Most people do not want their cheesy goodness to move and do not want change. Change is scary and challenging. In the end I believe most people accept change and move along to the better cheese. Then there is me….

I have been a solid do not move, touch or even look at my cheese kind of person. I like my daily routines thank you very much. As long as I am in charge of the change and I am the creator of the change it is fine, but let someone else change something that affects me look out. I think it is the helpless feeling of not having control. What’s crazy is I haven’t had control in years until just recently. I have let life push me along. I did grab hold of control, went to school and changed my stressful job. Slowly I have taken control back. It is my cheese and I will do the moving..not you…me.

There’s old wisdom that advises that we can only lean against that which resists. This suggests that there might just be something good, or at least useful, about resisting change. Discovering what this resistance is and learning to work with it is key to understanding reluctance to change. That is all fine and dandy as long as I am in charge of the cheese…I mean change.
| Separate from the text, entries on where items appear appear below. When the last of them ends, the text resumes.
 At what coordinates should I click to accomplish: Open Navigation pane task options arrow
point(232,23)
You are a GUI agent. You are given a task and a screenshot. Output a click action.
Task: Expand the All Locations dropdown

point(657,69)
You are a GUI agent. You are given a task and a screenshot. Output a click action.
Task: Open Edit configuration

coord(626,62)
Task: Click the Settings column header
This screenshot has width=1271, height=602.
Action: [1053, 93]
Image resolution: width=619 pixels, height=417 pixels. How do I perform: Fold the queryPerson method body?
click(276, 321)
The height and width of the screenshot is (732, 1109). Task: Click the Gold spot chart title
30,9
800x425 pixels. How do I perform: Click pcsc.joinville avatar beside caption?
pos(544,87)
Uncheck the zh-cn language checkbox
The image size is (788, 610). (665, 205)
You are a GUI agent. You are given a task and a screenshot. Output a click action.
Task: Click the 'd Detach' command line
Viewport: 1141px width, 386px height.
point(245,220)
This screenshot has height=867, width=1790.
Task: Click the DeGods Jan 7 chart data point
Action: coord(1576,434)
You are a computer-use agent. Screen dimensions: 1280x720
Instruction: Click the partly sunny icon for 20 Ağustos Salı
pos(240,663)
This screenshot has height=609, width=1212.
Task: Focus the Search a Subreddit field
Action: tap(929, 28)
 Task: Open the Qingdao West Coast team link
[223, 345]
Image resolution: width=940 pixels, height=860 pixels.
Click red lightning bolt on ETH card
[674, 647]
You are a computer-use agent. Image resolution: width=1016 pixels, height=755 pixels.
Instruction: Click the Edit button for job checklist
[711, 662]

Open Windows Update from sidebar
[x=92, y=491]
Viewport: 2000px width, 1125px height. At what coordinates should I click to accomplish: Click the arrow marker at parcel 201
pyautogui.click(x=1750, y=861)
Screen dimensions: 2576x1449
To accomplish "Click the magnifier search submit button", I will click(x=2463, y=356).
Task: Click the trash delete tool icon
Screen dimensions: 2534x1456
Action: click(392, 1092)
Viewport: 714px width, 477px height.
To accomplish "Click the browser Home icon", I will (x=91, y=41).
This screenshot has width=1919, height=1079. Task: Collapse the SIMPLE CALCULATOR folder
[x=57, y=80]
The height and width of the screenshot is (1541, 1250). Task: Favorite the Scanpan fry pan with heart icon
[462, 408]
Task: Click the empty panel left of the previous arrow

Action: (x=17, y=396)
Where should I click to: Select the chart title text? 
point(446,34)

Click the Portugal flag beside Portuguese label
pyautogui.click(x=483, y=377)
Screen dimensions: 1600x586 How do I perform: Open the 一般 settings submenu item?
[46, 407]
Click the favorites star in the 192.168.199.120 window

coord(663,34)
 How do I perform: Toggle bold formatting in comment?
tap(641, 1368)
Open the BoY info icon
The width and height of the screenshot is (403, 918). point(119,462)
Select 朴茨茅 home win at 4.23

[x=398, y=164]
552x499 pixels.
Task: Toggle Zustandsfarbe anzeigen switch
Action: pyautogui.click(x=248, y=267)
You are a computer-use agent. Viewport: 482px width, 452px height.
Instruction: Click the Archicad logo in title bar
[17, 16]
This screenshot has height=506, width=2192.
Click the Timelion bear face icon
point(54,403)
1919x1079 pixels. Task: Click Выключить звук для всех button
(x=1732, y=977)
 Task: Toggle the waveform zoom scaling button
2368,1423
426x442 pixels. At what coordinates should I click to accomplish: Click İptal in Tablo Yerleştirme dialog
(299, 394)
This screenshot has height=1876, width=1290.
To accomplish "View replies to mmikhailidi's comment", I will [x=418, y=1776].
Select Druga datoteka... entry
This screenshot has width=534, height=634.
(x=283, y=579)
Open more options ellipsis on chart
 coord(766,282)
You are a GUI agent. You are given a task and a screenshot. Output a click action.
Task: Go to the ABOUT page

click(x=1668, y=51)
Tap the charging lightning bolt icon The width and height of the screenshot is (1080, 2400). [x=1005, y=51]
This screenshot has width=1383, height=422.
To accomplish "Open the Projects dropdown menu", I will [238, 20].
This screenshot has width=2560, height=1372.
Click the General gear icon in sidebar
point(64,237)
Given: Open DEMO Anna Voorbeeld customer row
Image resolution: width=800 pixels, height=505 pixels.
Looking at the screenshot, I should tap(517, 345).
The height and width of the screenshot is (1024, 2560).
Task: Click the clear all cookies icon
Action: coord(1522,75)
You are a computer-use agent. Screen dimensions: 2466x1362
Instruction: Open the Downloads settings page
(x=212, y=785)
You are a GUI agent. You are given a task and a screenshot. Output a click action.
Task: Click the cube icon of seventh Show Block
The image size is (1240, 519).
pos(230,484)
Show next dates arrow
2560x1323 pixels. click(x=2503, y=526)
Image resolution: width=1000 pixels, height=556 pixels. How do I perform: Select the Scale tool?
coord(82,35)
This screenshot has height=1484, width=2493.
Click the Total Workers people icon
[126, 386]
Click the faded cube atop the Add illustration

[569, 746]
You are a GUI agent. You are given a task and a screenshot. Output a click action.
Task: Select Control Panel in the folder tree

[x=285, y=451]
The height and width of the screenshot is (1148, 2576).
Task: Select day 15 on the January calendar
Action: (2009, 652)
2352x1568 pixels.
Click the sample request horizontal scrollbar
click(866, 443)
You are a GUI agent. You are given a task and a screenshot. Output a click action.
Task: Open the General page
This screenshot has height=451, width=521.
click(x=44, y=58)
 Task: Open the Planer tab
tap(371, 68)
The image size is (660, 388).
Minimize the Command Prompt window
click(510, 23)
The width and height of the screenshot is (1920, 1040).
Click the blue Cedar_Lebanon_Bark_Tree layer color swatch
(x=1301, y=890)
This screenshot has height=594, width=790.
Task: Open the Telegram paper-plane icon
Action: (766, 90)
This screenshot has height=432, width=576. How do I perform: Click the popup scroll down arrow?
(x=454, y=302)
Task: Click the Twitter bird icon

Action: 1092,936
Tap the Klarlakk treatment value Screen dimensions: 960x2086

What throws me for a loop is when I am not in control of the change. That sends me in to flight mode. You know, fight or flight? I am a classic flight risk when I loose control. Either I fly or I bury my head in the sand and ignore the change. If I don’t see it, don’t acknowledge it, then it is not real…..there you go…denial.

Learning that change, even wanted change is stressful will make dealing with the cheese realignment easier. Taking the cheese knife in hand and carving the life you want is hard too. I have no answers here. You have to decide how you will deal with the fact of life that someone will move your cheese. It is just a matter of time.